Ethereum is likely entering a new regime dominated by low network revenue generated from fees, testing its native token ether’s (ETH) deflationary supply narrative, crypto data analytics firm IntoTheBlock said in a report.
The Ethereum blockchain’s income from network fees dropped to its lowest level since April 2020 and is down 90% from its high this May, according to IntoTheBlock data.
Ethereum users over the past years’ bull market complained about high transaction costs – also known as gas fees – while the network was prone to clogging due to increased activity from non-fungible token (NFT) trading and decentralized finance (DeFi) yield farming. Those days are gone as prices for cryptocurrencies cratered, demand for NFTs collapsed, and DeFi activity plummeted.
The proliferation of layer 2s, which have been developed to help Ethereum scale and increase its capacity, has also contributed to bringing down fees, the report noted. While the development is positive for Ethereum users who can execute transactions cheaper than before, it impacts ETH’s supply by keeping it inflationary by burning fewer tokens than new issuance.

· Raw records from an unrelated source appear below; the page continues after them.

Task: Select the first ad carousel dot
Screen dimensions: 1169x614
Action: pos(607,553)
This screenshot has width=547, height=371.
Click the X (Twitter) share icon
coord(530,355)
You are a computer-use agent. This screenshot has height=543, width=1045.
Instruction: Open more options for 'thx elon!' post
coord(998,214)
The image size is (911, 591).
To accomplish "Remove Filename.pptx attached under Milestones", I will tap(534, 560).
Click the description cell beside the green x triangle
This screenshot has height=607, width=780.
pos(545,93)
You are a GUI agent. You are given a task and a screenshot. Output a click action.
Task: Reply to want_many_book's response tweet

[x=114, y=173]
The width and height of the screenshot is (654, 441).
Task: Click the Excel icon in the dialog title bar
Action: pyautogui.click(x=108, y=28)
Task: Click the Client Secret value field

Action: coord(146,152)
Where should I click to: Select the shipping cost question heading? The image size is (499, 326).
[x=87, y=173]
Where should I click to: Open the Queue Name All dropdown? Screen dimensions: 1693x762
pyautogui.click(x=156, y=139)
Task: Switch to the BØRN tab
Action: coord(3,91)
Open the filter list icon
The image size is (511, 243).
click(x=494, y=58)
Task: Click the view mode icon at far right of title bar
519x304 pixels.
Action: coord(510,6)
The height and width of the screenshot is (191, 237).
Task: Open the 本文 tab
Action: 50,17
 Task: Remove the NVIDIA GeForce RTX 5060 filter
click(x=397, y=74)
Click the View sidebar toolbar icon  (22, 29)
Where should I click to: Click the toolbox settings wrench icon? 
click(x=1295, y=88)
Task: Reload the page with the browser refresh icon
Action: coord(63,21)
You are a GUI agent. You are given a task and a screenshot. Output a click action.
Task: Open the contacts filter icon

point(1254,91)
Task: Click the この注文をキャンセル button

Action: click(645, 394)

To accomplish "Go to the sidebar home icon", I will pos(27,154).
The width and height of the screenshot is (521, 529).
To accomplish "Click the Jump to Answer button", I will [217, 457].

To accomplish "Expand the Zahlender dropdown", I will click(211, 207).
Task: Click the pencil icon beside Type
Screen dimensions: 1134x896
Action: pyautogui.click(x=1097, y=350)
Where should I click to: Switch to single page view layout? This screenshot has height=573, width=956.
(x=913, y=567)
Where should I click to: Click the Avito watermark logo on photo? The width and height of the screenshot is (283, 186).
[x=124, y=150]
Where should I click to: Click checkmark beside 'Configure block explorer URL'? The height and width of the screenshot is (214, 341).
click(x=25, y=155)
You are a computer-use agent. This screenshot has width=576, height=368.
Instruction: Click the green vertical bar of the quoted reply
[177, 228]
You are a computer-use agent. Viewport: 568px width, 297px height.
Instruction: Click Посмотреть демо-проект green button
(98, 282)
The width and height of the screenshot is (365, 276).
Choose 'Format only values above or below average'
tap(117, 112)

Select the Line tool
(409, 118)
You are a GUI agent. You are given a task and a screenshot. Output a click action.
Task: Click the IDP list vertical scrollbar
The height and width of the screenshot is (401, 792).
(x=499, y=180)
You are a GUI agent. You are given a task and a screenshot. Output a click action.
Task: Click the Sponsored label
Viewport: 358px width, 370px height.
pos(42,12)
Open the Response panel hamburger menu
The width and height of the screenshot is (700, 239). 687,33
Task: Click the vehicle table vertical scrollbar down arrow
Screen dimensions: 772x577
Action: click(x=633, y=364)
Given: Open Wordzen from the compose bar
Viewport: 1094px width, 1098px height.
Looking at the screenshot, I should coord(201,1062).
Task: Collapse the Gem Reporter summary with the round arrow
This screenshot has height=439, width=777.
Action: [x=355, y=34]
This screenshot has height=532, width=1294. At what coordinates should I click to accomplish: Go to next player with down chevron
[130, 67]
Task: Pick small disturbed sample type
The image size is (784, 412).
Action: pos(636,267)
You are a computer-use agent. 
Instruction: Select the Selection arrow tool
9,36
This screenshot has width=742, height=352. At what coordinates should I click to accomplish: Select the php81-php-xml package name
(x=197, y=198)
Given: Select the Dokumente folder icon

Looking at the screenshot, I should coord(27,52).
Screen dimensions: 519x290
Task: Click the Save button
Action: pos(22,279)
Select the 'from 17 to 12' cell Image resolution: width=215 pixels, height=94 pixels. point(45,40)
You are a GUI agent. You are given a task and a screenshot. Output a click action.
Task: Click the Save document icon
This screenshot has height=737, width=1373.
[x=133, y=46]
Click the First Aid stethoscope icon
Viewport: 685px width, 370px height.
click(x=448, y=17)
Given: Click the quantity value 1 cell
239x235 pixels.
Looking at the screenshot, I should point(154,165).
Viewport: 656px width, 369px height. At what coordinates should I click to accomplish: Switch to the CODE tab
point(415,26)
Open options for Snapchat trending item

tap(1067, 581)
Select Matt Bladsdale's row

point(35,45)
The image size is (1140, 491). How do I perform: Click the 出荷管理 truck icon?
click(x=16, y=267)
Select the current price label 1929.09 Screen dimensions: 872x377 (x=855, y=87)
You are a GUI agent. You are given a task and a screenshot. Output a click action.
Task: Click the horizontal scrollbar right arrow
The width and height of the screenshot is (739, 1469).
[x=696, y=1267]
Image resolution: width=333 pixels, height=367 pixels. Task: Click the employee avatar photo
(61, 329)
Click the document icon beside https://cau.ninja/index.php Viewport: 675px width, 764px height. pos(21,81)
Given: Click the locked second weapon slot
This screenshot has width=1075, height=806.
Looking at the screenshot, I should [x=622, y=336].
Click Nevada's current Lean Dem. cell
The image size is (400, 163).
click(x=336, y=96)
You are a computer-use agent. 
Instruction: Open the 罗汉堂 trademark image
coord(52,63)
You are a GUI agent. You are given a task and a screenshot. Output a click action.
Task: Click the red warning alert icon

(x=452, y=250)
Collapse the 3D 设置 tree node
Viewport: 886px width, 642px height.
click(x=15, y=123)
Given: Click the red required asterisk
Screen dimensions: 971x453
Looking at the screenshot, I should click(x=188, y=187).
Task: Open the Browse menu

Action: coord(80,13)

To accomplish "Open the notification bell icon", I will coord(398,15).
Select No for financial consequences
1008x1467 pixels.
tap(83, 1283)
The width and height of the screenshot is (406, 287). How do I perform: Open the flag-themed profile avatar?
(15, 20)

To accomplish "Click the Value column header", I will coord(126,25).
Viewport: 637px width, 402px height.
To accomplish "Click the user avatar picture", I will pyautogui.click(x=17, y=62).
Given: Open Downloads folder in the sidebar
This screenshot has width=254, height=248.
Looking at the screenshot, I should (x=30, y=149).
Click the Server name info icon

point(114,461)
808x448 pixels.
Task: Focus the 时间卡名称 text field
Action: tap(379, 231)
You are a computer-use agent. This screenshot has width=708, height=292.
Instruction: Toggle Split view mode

“The decrease in fees is putting ETH’s ‘ultra sound money’ thesis to a test,” said Lucas Outumuro, IntoTheBlock’s head of research.
Over the past 30 days, ETH token supply has grown by 33,500 ETH – worth some $52 million – driven by the low activity on the blockchain, data shows.
Outumuro said that network fee revenue will likely stay low as speculative activity dries up and users continue migrating to layer 2s. For example, NFT trading was responsible for the bulk of tokens burned in 2021 and early 2022, but last week, it only represented 8%, he said in the report.
“The low fee regime represents a major transition for Ethereum, trading off high revenues and deflationary supply for the promise to be able to attract mainstream users through layer 2s,” he added.